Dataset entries

***

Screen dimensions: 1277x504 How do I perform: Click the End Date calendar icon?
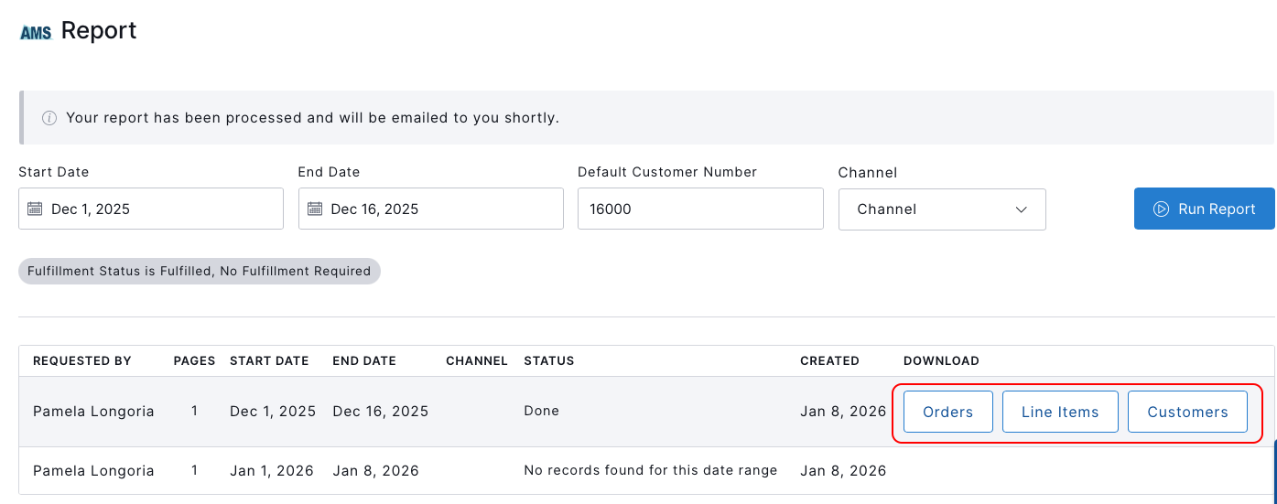(x=315, y=209)
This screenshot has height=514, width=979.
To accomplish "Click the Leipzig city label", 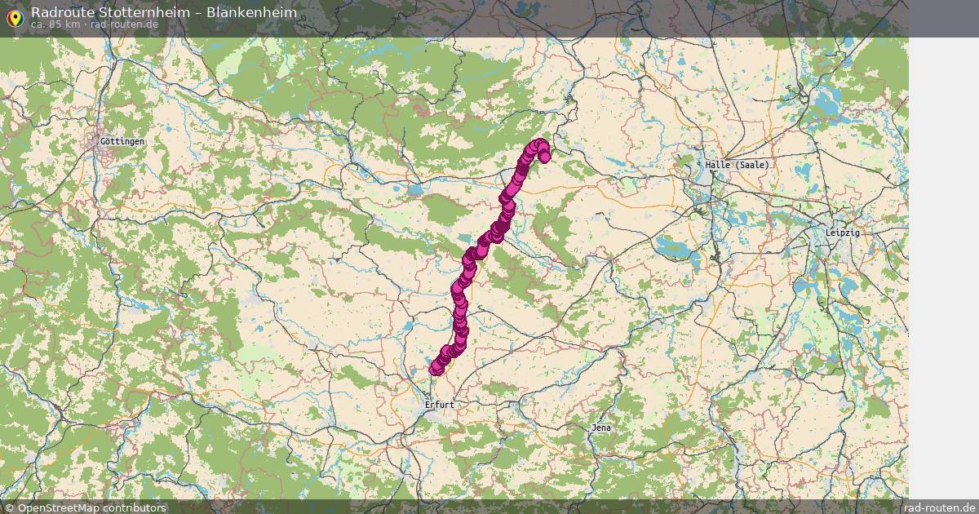I will 843,233.
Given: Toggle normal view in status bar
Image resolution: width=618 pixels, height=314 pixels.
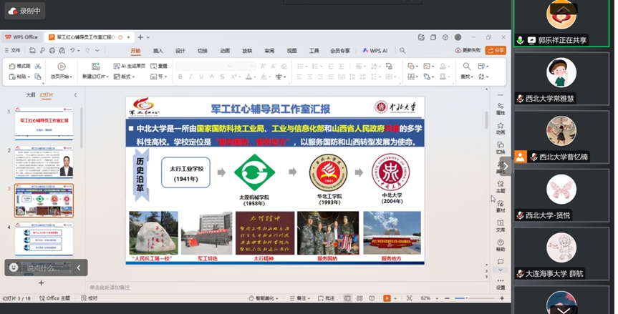Looking at the screenshot, I should tap(347, 298).
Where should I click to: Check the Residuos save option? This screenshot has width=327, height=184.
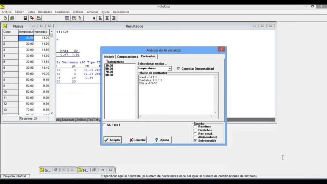(x=195, y=127)
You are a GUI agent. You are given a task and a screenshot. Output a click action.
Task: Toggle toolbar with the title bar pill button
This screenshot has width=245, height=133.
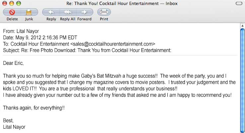click(238, 4)
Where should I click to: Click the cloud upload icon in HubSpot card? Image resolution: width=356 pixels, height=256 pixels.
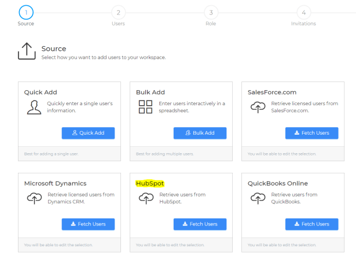[145, 198]
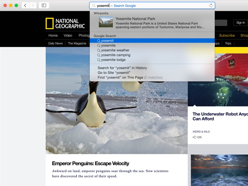Click the Sign In button
248x186 pixels.
click(241, 23)
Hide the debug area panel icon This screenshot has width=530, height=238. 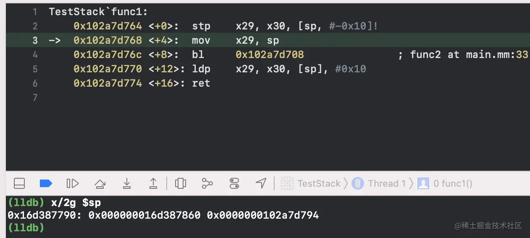(x=19, y=183)

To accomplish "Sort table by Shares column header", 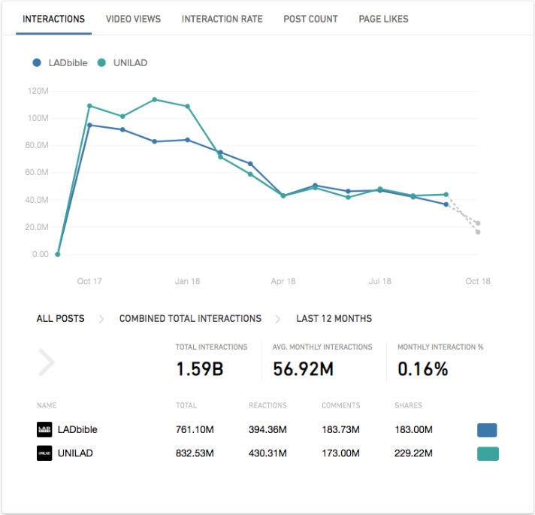I will 409,405.
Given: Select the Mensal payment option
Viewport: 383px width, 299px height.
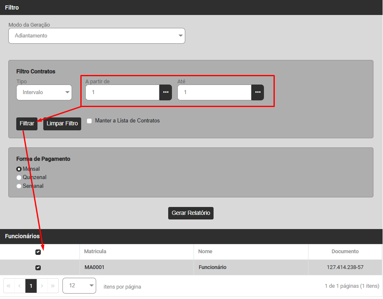Looking at the screenshot, I should coord(19,169).
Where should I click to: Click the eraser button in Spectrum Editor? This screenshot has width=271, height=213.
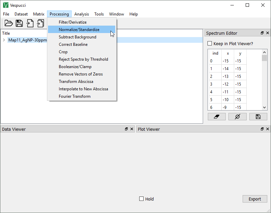(x=217, y=117)
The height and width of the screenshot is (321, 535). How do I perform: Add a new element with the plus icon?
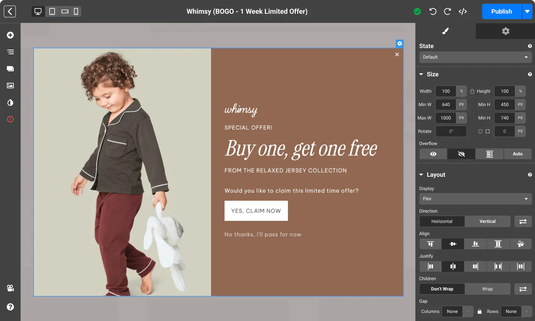point(10,35)
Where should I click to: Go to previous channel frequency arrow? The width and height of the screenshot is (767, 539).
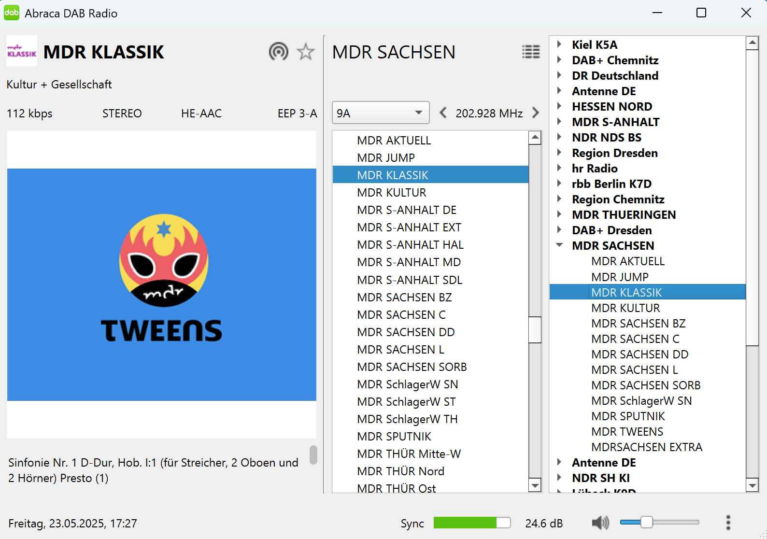click(443, 113)
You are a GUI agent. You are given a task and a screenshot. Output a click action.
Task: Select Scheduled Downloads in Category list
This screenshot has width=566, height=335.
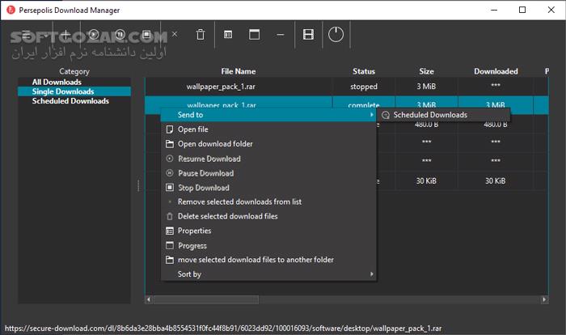(70, 101)
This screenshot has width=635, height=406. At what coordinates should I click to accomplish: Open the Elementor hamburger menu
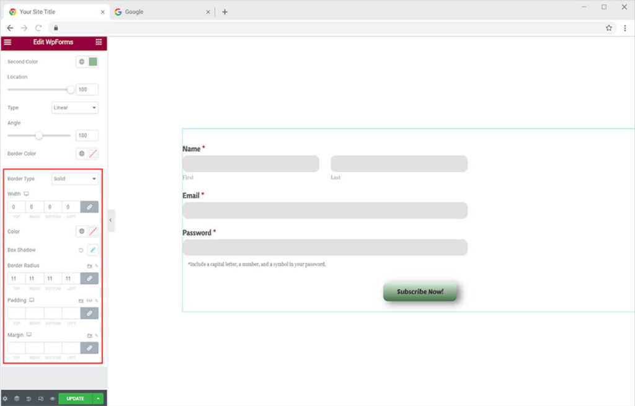pos(7,42)
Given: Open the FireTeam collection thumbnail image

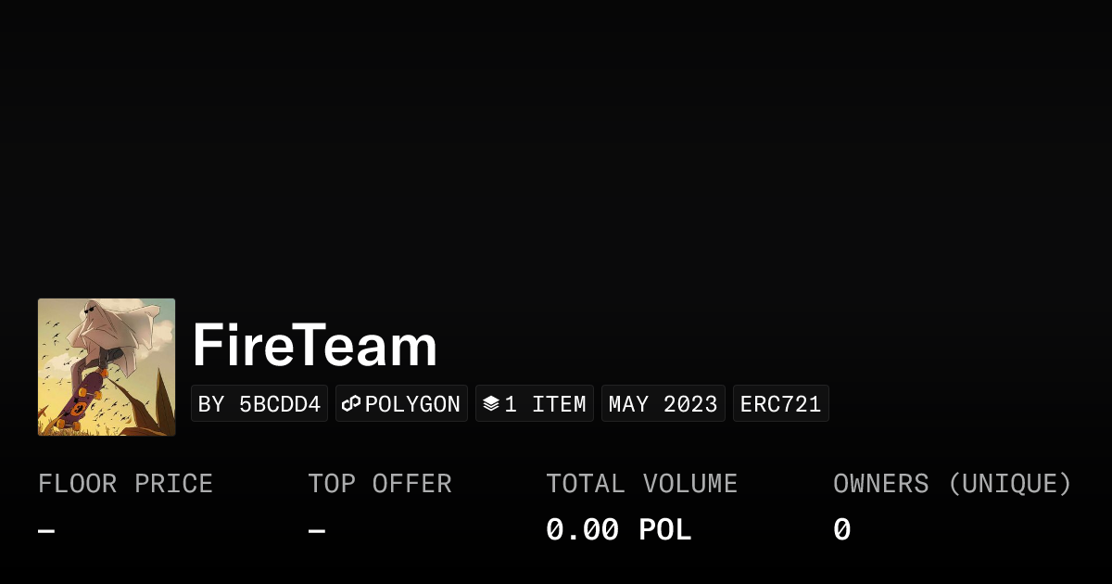Looking at the screenshot, I should pos(107,367).
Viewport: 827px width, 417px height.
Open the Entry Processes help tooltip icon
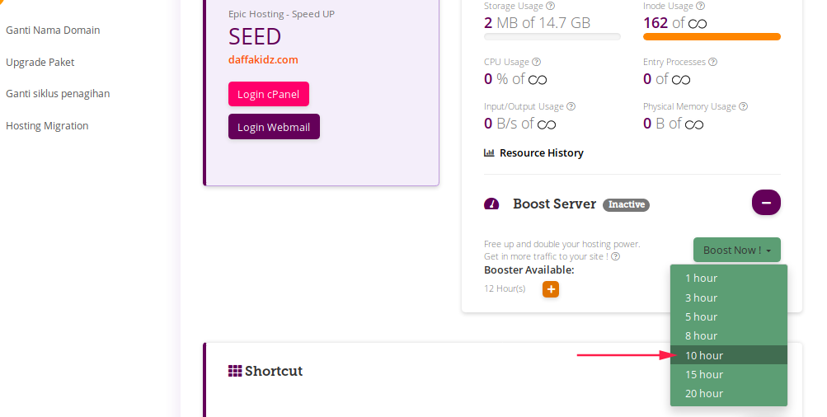point(712,62)
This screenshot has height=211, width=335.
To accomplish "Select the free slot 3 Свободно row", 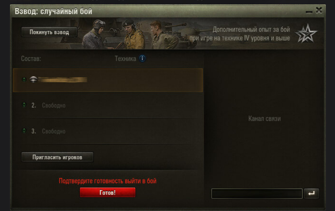I will pos(108,131).
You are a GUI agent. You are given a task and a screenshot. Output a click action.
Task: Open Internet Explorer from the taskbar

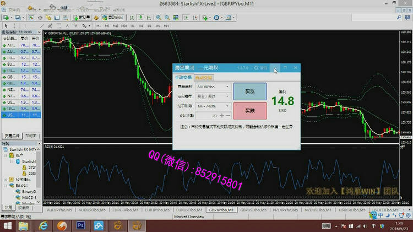(x=44, y=225)
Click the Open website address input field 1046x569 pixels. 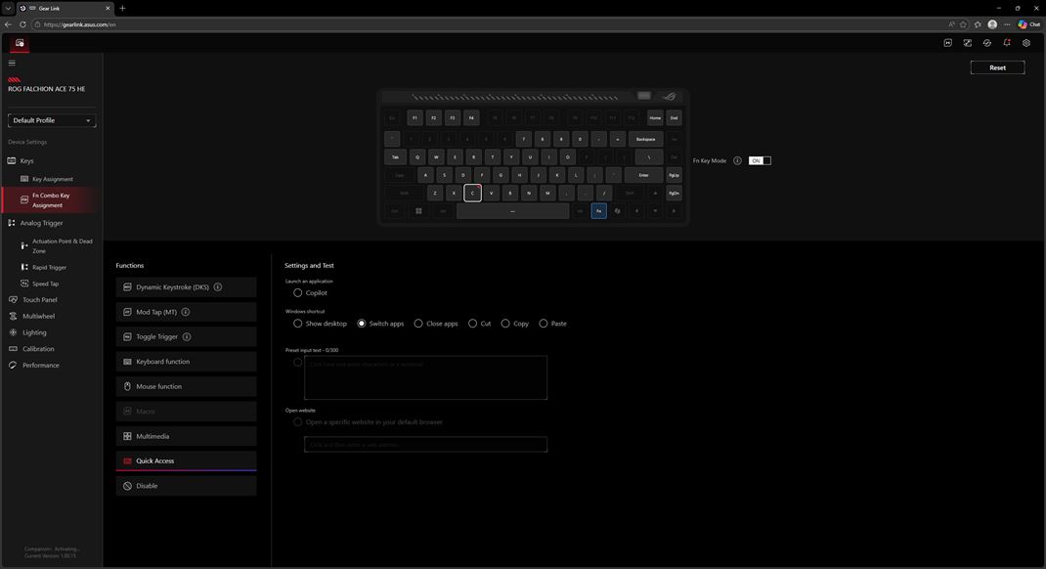[x=425, y=445]
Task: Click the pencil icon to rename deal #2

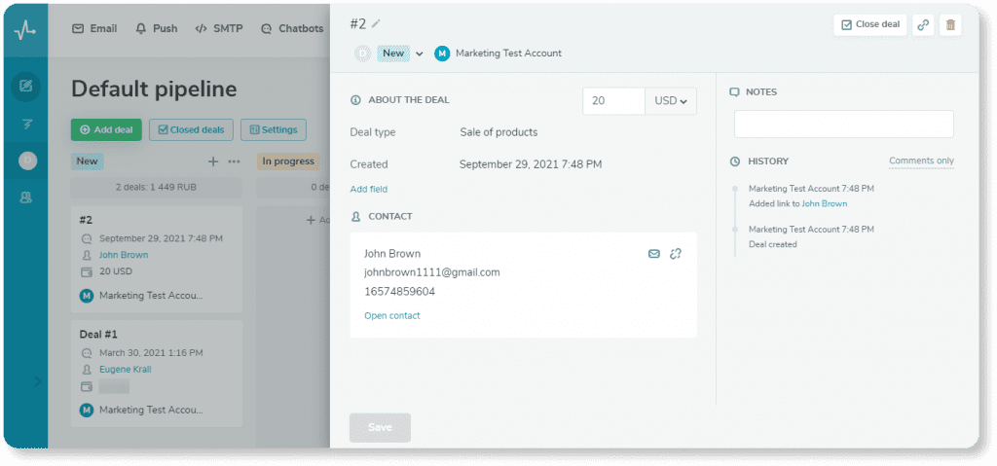Action: 377,23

***

--- Task prompt ---
Copy only what runs above from the line containing "Where should I click to: Go" through the line containing "Task: Select Scheduled", exactly. Leave out the pictures.

--- Result of this exercise ---
Where should I click to: Go to previous channel frequency arrow? The width and height of the screenshot is (767, 539).
click(443, 113)
You are a GUI agent. You are given a task and a screenshot. Output a click action.
Task: Select Scheduled Downloads in Category list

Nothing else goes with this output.